On Fri, Oct 08, 2004 at 04:45:57PM -0700, Thomas Bushnell BSG wrote:
> Duncan Findlay <duncf@debian.org> writes:
> 
> > When spamassassin is upgraded, it's more than just the rules. Often
> > the method of parsing the message is changed -- leading to better
> > results, or support for different tests is added, etc. It would be
> > very difficult to only backport the appropriate changes, and the
> > result would be less stable than the version from which backporting
> > was taking place. On the other hand, each new version makes minor
> > changes to functionality. (Ignore 3.0.0 right now, it's got different
> > issues all together.) To require backported changes would simply be a
> > waste of effort and would defeat the purpose to a certain extent.
> 
> Nonsense.  It would be harder work, and maybe there is nobody around
> to do the hard work.  But it is hardly impossible.

Well, it's possible, but it wouldn't be stable. A version that
consists only of backports is not going to have as many users, and as
a result will have little testing before releasing to
volatile.d.o. Unless you're saying you can find perfect programmers, a
version consisting only of backports will be less stable than a new
upstream version.

I can understand the logic to a certain extent when there is a small
set of changes, but it really doesn't work on a larger scale.
 
> This is what stability is about.  What you are calling for is
> abandoning Debian's stability judgment to upstream's, in a situation
> where upstream isn't making any stability promises at all.

Not really. I'm just saying that there's necessarily a tradeoff and
you can't have the best of both worlds.

> So backport the appropriate changes only, and find programmers who can
> do a good enough job not to screw it up and destabilize it.

Given a large enough subset of upstream changes, any programmer will
"screw it up", especially in the absence of many users testing.

================

DIRECTIONS FOR THIS TASK »
Answer these questions from the email about upgrading spamassassin:
(a) Besides the rules, what does the quoted writer say often changes when spamassassin is upgraded?
(b) Which version does the quoted writer say to ignore for now?
(c) According to the reply, what causes a version made only of backports to get little testing?
The listing after this point comes from a separate source.

(A block of data)
================

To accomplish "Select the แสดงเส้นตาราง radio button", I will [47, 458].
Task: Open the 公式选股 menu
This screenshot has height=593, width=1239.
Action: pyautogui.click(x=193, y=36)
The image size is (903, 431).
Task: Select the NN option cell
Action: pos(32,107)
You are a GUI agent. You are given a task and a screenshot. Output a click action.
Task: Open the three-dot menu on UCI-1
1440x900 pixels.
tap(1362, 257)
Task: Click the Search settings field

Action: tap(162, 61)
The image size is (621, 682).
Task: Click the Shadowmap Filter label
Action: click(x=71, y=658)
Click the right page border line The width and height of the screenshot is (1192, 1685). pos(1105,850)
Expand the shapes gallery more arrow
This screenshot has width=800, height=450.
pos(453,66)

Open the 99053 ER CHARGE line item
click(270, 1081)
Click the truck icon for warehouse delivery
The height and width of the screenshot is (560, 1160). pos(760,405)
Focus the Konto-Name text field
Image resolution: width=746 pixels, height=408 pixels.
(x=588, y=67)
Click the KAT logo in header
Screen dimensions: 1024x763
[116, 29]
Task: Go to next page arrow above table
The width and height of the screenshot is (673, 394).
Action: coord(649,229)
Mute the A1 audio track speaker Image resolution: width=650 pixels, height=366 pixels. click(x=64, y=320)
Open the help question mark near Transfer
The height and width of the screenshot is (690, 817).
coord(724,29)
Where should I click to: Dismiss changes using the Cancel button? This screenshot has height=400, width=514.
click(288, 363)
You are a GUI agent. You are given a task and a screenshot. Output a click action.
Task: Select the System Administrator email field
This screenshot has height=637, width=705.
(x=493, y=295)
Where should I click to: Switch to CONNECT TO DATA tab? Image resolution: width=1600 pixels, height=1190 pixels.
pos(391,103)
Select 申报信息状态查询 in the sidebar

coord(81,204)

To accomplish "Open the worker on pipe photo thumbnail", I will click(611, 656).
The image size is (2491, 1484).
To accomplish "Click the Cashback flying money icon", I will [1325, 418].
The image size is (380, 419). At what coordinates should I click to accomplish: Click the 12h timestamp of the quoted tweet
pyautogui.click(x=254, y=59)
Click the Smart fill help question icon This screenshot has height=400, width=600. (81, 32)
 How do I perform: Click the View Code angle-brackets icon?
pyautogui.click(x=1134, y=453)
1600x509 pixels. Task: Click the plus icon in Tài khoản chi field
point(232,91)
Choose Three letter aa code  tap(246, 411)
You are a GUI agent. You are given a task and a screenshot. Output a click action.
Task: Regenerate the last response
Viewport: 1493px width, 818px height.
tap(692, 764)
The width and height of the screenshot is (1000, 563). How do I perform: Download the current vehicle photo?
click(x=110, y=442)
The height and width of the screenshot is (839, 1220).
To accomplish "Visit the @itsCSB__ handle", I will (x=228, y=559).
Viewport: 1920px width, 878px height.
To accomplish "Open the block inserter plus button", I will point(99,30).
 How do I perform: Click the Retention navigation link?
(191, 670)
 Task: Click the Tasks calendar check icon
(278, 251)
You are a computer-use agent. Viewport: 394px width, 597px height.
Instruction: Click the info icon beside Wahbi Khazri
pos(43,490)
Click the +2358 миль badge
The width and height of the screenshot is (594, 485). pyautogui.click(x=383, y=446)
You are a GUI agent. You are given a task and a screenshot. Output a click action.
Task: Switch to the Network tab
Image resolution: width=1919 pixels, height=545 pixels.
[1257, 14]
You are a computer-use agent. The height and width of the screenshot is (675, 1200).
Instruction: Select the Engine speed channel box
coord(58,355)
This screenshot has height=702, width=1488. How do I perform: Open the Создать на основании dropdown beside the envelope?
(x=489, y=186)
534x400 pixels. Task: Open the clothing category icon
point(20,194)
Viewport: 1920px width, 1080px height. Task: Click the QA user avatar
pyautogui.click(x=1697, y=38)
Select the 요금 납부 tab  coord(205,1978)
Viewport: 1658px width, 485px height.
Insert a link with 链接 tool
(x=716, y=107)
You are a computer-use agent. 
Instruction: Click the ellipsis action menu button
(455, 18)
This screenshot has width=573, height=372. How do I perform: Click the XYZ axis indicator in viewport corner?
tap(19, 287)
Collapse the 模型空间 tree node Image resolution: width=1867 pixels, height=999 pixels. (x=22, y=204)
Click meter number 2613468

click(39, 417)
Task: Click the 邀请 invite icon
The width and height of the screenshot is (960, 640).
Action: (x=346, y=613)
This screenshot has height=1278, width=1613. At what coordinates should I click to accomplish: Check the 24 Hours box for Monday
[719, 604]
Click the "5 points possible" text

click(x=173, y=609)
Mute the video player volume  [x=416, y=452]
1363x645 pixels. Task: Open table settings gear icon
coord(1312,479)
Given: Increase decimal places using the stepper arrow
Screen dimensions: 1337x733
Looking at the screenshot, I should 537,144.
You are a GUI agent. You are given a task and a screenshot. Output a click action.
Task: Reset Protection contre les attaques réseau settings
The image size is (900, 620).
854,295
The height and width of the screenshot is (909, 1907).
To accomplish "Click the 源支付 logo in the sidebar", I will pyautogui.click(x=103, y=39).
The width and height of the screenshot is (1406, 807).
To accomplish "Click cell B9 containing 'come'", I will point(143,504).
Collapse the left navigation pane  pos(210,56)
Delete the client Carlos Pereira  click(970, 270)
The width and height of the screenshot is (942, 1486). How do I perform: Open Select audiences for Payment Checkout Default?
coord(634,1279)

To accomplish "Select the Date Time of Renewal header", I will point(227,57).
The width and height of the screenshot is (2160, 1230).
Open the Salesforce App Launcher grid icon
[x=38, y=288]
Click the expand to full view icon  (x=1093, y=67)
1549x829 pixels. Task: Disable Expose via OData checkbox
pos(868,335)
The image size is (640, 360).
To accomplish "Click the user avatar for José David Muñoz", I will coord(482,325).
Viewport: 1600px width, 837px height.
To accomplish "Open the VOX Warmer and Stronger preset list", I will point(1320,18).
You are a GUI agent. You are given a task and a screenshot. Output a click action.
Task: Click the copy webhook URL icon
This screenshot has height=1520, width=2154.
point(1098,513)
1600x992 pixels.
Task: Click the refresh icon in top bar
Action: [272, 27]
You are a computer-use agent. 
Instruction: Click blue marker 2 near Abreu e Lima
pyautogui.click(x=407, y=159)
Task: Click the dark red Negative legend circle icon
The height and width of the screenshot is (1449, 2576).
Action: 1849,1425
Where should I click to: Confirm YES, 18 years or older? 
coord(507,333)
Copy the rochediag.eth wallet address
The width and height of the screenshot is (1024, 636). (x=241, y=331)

================

SOLVED PROBLEM »
(a) The method of parsing the message often changes, or support for different tests is added.
(b) Version 3.0.0.
(c) It will not have as many users.